| STATED GOAL |
In the material from the line containing "Given: Click the" through the end, both included, swap "headphone" for "earphone" and write out those lines again with nothing else altered.

| THE DATA |
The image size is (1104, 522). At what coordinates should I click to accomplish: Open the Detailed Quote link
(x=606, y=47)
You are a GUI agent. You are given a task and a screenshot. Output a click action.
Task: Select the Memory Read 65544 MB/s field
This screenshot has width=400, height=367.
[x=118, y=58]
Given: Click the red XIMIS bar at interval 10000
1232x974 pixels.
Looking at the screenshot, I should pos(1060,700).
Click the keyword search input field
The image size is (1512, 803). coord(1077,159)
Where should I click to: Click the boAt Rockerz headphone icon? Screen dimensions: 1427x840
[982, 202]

| OUTPUT OF THE EXERCISE |
Given: Click the red XIMIS bar at interval 10000
1232x974 pixels.
Looking at the screenshot, I should pos(1060,700).
Click the keyword search input field
The image size is (1512, 803). coord(1077,159)
Where should I click to: Click the boAt Rockerz earphone icon? Screen dimensions: 1427x840
[982, 202]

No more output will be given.